━━━━━ PROVIDED DATA
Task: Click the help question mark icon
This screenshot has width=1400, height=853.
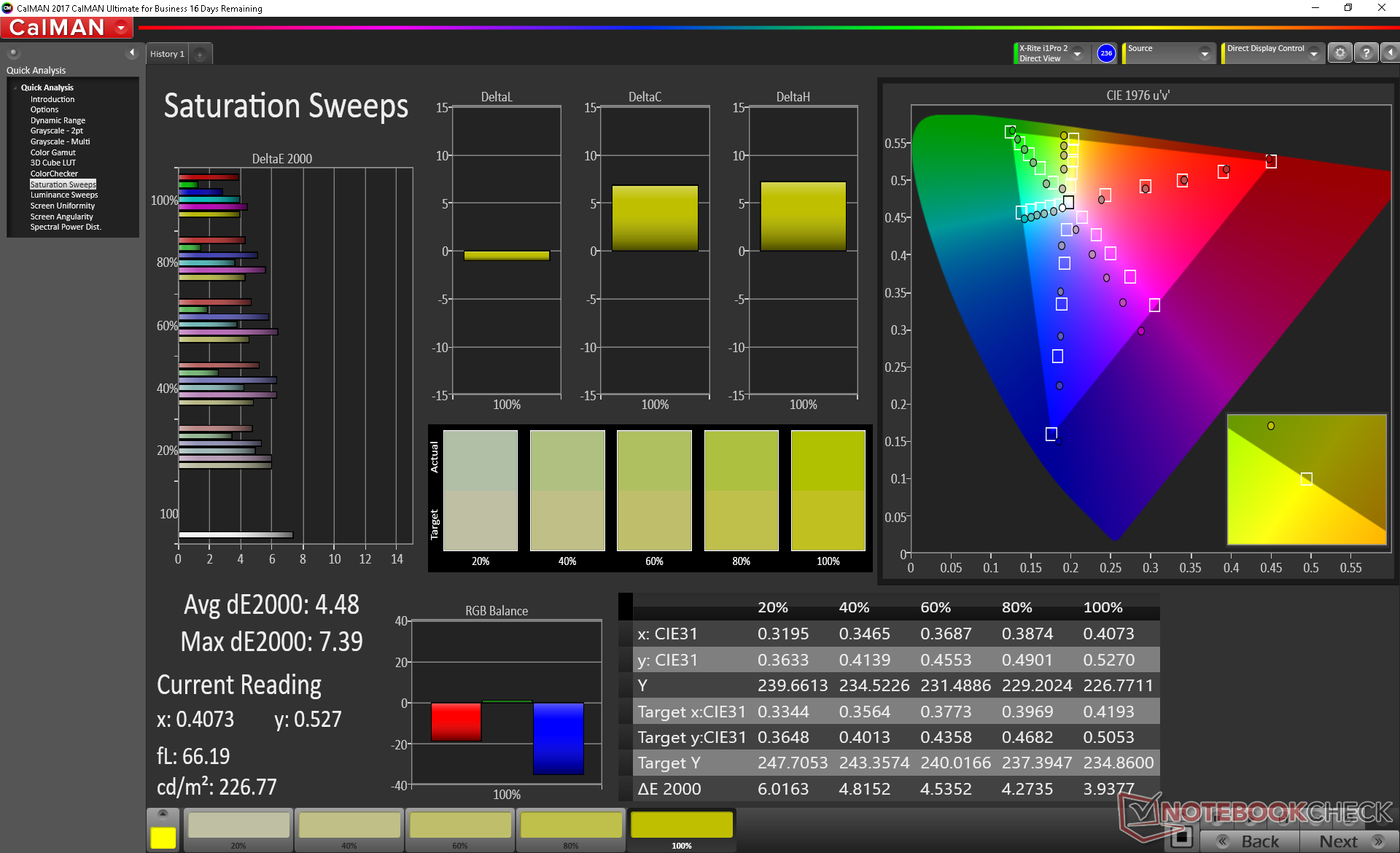Action: click(1366, 53)
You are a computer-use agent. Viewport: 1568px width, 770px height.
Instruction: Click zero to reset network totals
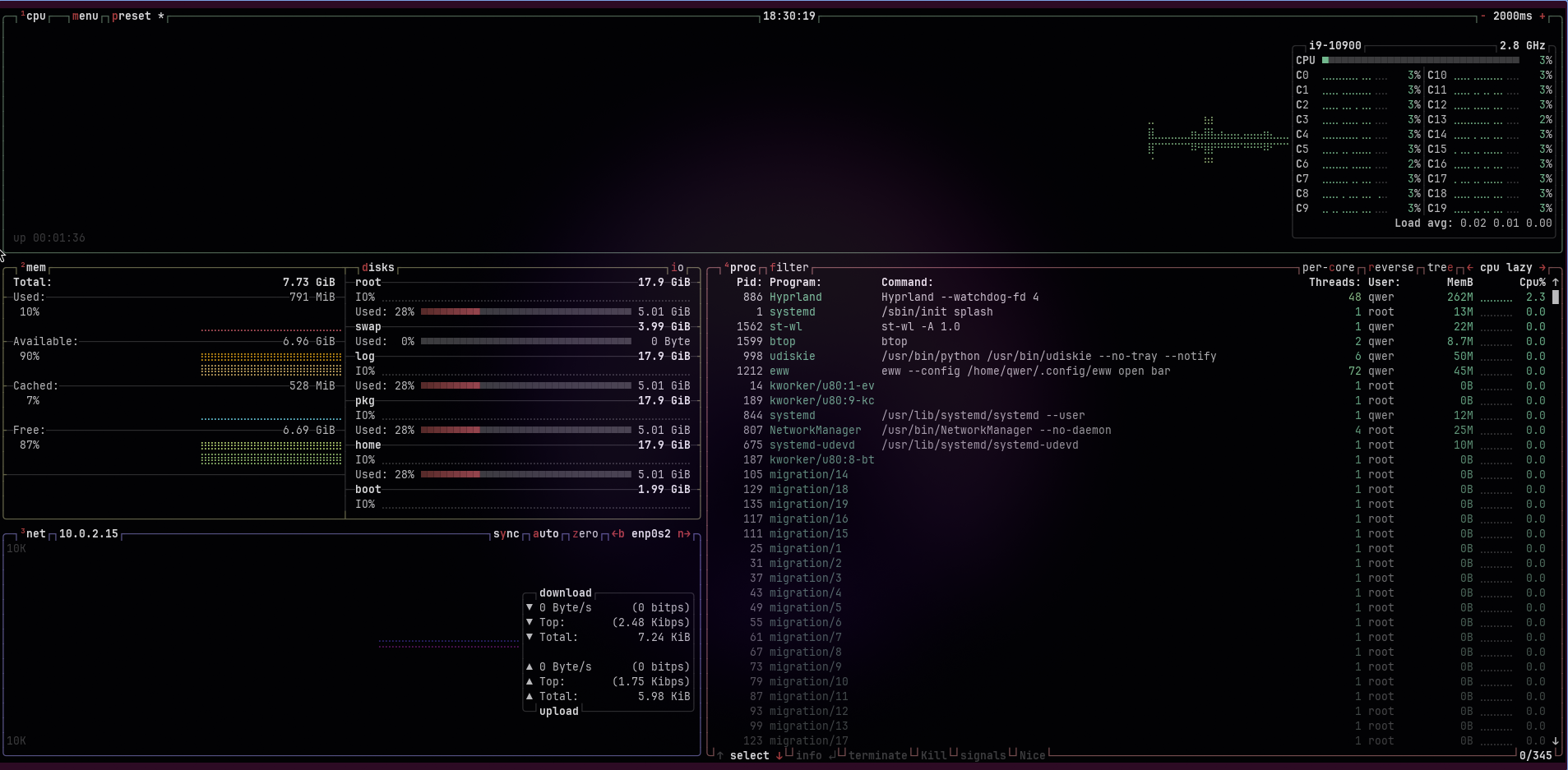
━━━━━━━━━━
■ **EXERCISE AIM**:
Arrange everything from the line containing "You are a computer-use" down through the last of the items as a JSON list of strings, one string per line, with blank lines and pictures left out.

■ **PROBLEM SOLUTION**:
[
  "You are a computer-use agent. Viewport: 1568px width, 770px height.",
  "Instruction: Click zero to reset network totals"
]